One of my clearest memories of her was the little patched pocket on the front of her apron, where she kept pieces of horehound and lemon rocks that she would sneak to me whenever we were alone, or when my parents were looking away.
“Best not rot your teeth on these, or I be blamed,” she would whisper, and I would hide the candy in an empty tin box that had the words “Little Tom Cigars” in red on the very top. Every time she gave me a piece of candy, I would hide it in my box and slip it between the mattress and frame of my bed, so that my father and mother never caught me with the treat.
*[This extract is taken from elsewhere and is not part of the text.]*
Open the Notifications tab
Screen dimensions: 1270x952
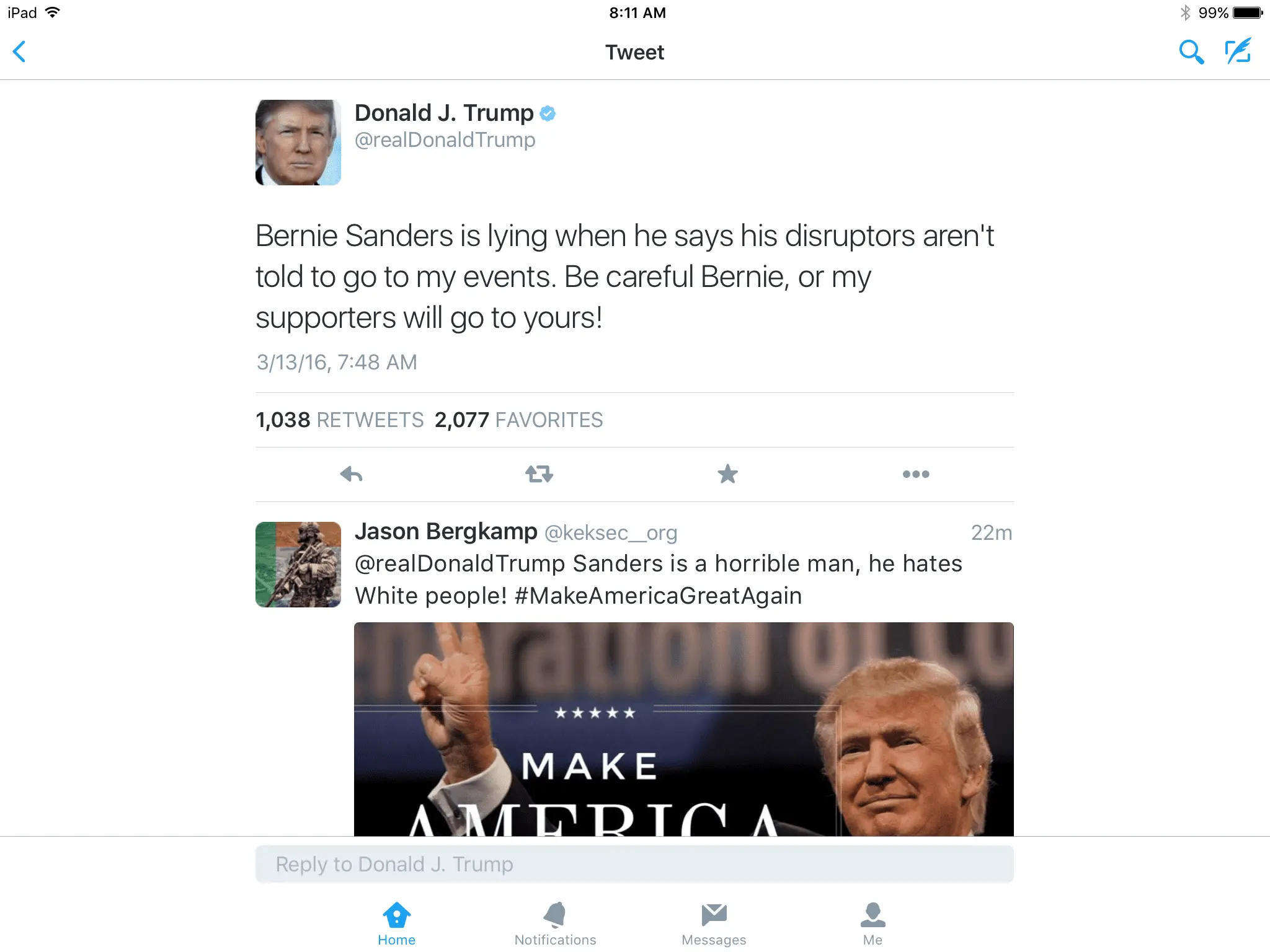[555, 923]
She had a stunningly dark complexion, like pure Columbian coffee, but her full cheeks always had a rosy undertone, with wrinkles at the corners of her eyes, brought on by years of smiles. Her hair was beginning to lighten with age, into a powdery silver, pulled into a bun with a bandana wrapped around her head, her hands were leathery and tough from working all her life, eyes like amber against a backdrop of dark chocolate.
I didn’t remember her name, I doubt she had one, she always insisted I call her “mama”, and I remember I did. She was the one to tuck me into bed at night, pulling al my covers up to my chin and patting my chest as she sat on the edge of my bed.
“Now mama can’t read, but mama don’t need to read to tell her boy a story,” and she would tell me her stories, mostly legends and fairy tales she must have made up on the spot, though she would always hold my hand when she was done, “My mama told me those stories, and her mama before told those stories, all back till when my people lived away from this country.”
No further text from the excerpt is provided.